* Text for analysis:
Increasing number of euthanasia requests for mental conditions in Holland
The number of patients in Holland requesting euthanasia for mental conditions has risen sharply in the last five years, with only 2 in 2010 compared to 56 in 2015. Currently, 4% of deaths in Holland are a result of doctor-assisted suicide.
Of last year’s number, 36 were conducted by doctors from Amsterdam's End of Life clinic, which also assists with suicides in people's own homes. The clinic specialises in requests for euthanasia due to mental health conditions, such as dementia or psychological trauma.
Stephen Pleiter, the director of End of Life, said that it was set up for those who were denied euthanasia by their GPs.
"This is a huge group: those with dementia, the elderly with no clear medical diagnosis and those with psychological problems," he said.
Euthanised for germ phobia
Two cases have been particularly notable. When the End of Life clinic opened in 2012, the first patient was a woman who suffered with a phobia of germs (mysophobia), according to Dr Pleiter.

* Input data:
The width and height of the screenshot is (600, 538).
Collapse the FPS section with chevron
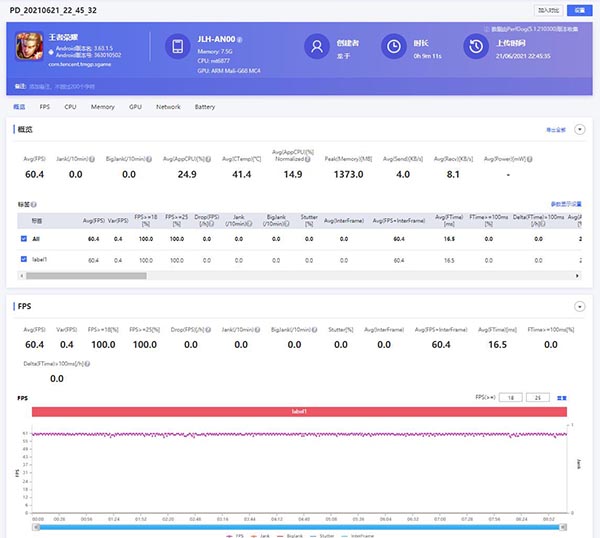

* Exercises:
1) Decide whether each statement agrees with the euthanasia article, and support each yes or no with the deciding words from the article, quoted exactly. (a) Two patients in Holland requested euthanasia for mental conditions in 2010. (b) The End of Life clinic carried out all of last year's euthanasia cases for mental conditions. (c) The End of Life clinic opened in 2012.
2) Transcribe the euthanasia article from "Euthanised for germ" up to and including "to Dr Pleiter.".

* Answers to each task:
1)
(a) Yes: "with only 2 in 2010 compared to 56 in 2015"
(b) No: "Of last year’s number, 36 were conducted by doctors from Amsterdam's End of Life clinic"
(c) Yes: "When the End of Life clinic opened in 2012"

2)
Euthanised for germ phobia
Two cases have been particularly notable. When the End of Life clinic opened in 2012, the first patient was a woman who suffered with a phobia of germs (mysophobia), according to Dr Pleiter.